The humans expressed surprise at the Centurions' appearance. Clearly they were expecting more humans, and the Centurions' bodies were lean enough that no human could possibly be inside them.

"You said that you would be merciful?" the lead pirate in the greeting party asked warily. It wasn't their true leader; he didn't match the captive Six's image of him.

"Yes," the lead Zero replied. Interrogations of the Deliverance's crew had made it clear these pirates knew nothing of value to the Cylons. And honestly, it probably wouldn't have made a difference even if they did. "Compared to how you treated our sisters, this will be merciful." And then it shot the pirate in the head.


Antonio flew down the corridor. Behind him, the corridors echoed with the pops of gun fire, the whine of lasers, the screams of his dying men, and the occasional explosion. His men could kill those nightmare robots,, but the robots had seized the airlocks and let in an endless stream of reinforcements. Only the Middle Finger's relatively tight corridors in the personnel sections prevented his men from being immediately overwhelmed.

But they were going to be overwhelmed, there was no doubt about that. The robots were throwing themselves into the teeth of his men's fire completely careless of the casualties they were racking up in doing so. Every assault costed Antonio men, even the failed ones, and it was only a matter of time before the Middle Finger fell entirely to them. And the robots had made it clear that they were NOT taking any prisoners alive.

Thus Antonio ran – or the next best thing that could be done in microgravity – for his quarters. Whoever this Cylon was, they wanted their people back. Antonio thought that if he used at least one of them as hostages, he might – MIGHT – be able to get out of this nightmare with his skin intact. Given that the Cylon had already shown a willingness to shoot the hostage, it wasn't a great plan, but it was the best Antonio had.

Had Antonio been thinking straight, he might have considered that getting in his mech would have given him better odds of survival than hiding behind a broken girl he had tormented for six days.

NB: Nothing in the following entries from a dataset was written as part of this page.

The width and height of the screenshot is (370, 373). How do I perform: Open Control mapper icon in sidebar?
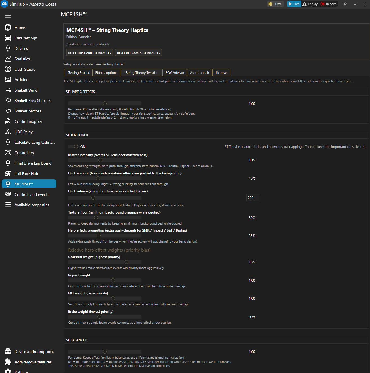click(x=8, y=121)
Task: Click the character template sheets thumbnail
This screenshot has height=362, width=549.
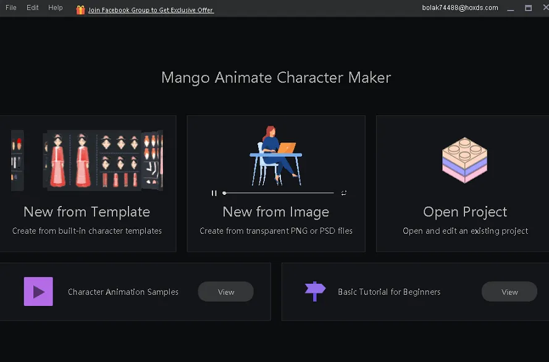Action: coord(87,160)
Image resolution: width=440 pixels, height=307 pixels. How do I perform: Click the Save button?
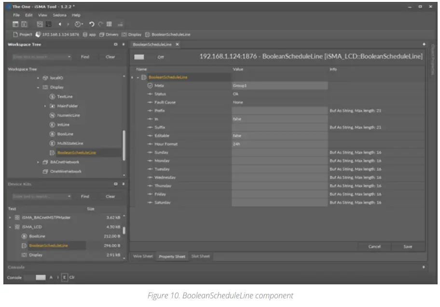point(408,246)
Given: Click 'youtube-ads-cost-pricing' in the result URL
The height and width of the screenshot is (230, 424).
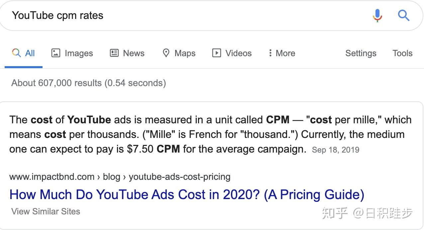Looking at the screenshot, I should (x=179, y=176).
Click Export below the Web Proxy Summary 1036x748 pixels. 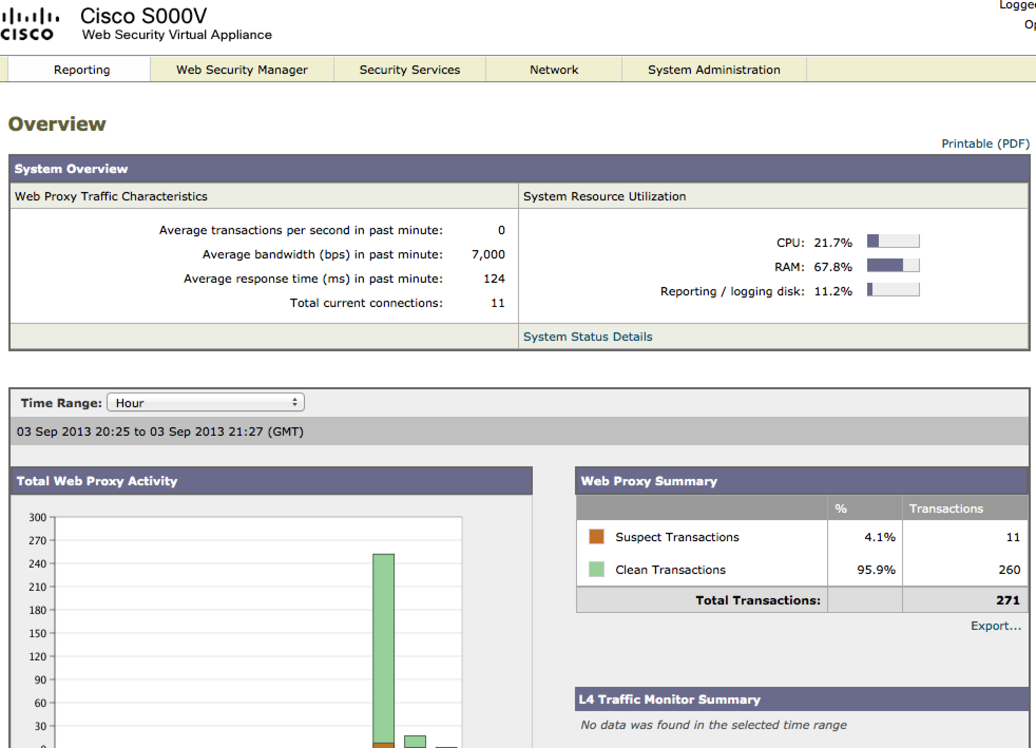point(995,626)

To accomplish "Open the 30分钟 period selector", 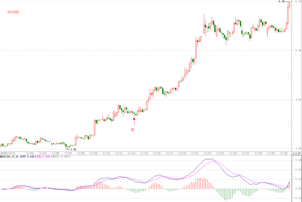I will [297, 153].
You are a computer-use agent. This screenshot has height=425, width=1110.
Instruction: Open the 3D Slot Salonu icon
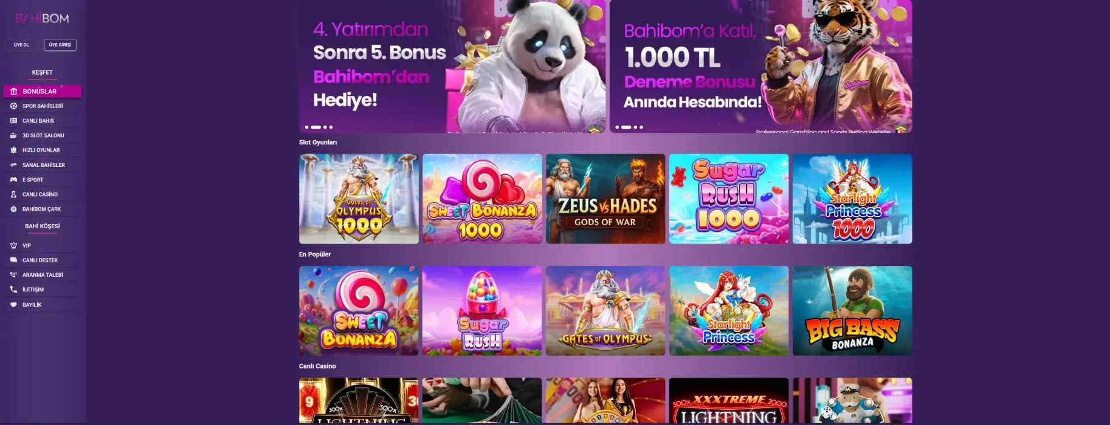point(13,135)
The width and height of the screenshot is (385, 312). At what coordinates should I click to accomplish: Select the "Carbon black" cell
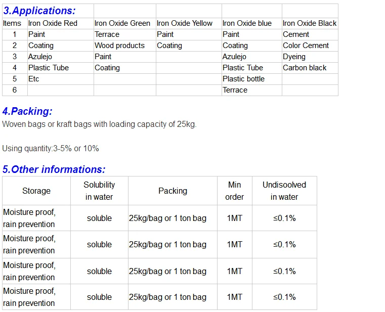tap(305, 68)
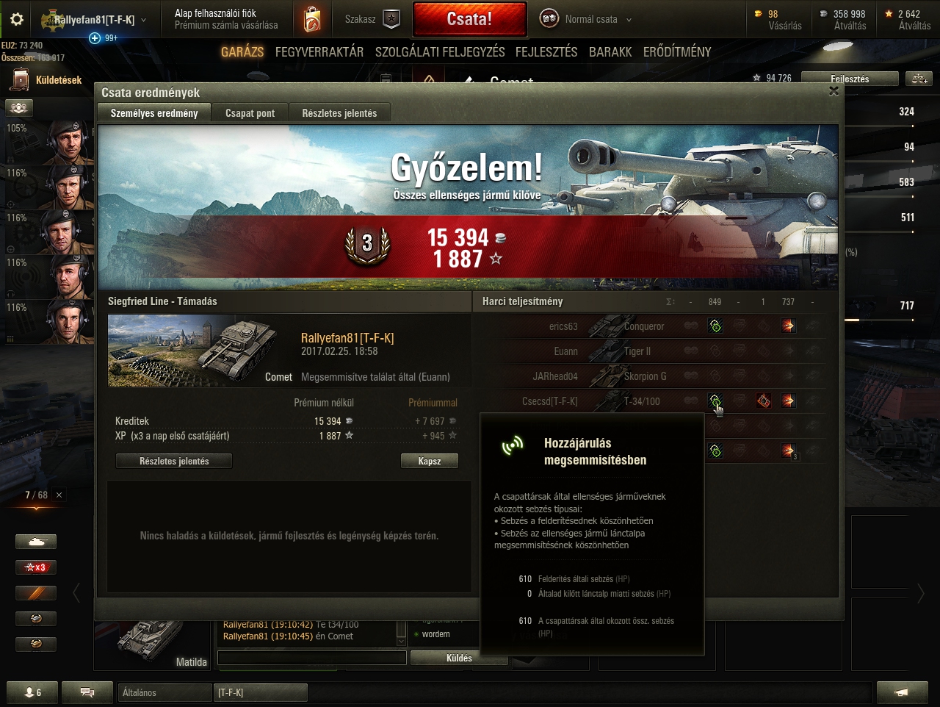
Task: Open the contacts list button showing 6
Action: [x=33, y=692]
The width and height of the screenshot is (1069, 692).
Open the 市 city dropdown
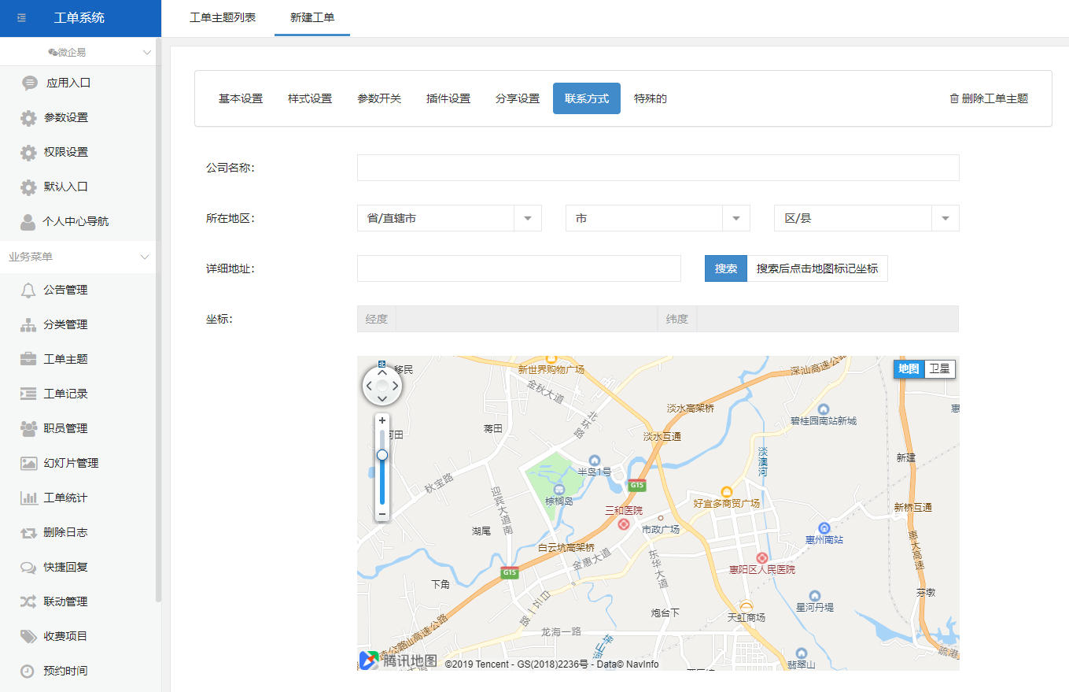658,218
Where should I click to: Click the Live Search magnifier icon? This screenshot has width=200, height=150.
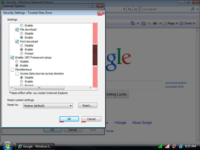pyautogui.click(x=193, y=9)
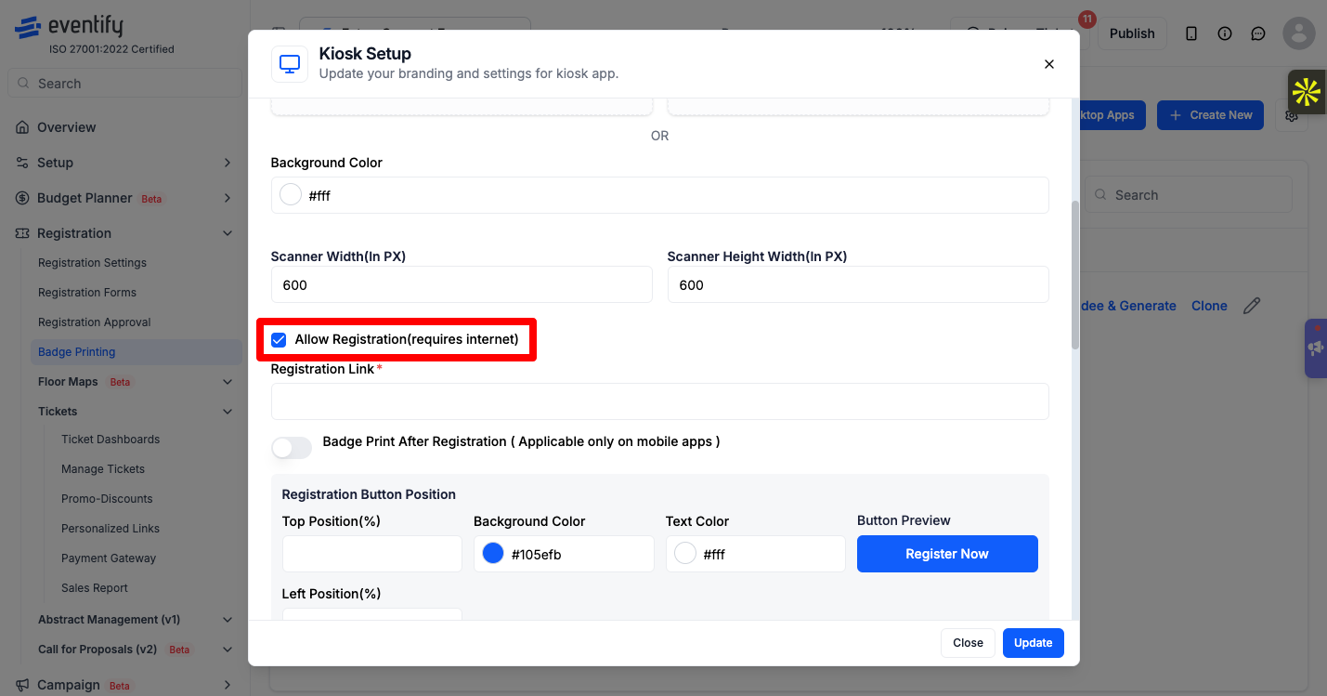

Antonio reached the door to his quarters and punched in his personal security code on the number pad. It took him three tries to get it right. The door opened and he scrambled in.

"Get over here, biACK!" Something unseen struck Antonio in the throat, causing him to choke and momentarily stunning him. And then he found himself grabbed and flung face first into a bulk head. His right arm was twisted behind him so severely that bone snapped, causing him to scream in pain. His other arm was broken in turn before he was flung into another bulkhead, this time landing on his back. His head bounced off hard metal.

Dazed, he looked up and saw his personal slave girl looming over him. Her left leg was broken; she had clearly injured herself to get out of her restraints. And in her hand was a knife plucked straight from Antonio's belt. She held it up and glared with hate filled eyes at Antonio.

"They promised you mercy," she told him with a voice hoarse from screaming and begging for days on end. "I promised you no such thing."


Two Zeroes came down the corridor where the Middle Finger's crew officially bunked, searching for any pirates that were still alive. The captured Six was also down this way and they needed to check on her.

Both Centurions were scarred with dents and laser burns from the battle. One was missing an arm, and had decided to compensate by using its good arm to carry a laser rifle looted from a dead pirate.

As they approached the officers' quarters, they heard screaming. Not the screams of a woman, but a man. The Zeroes paused, looked at each other, and in wordless consensus turned around and went back the way they had come.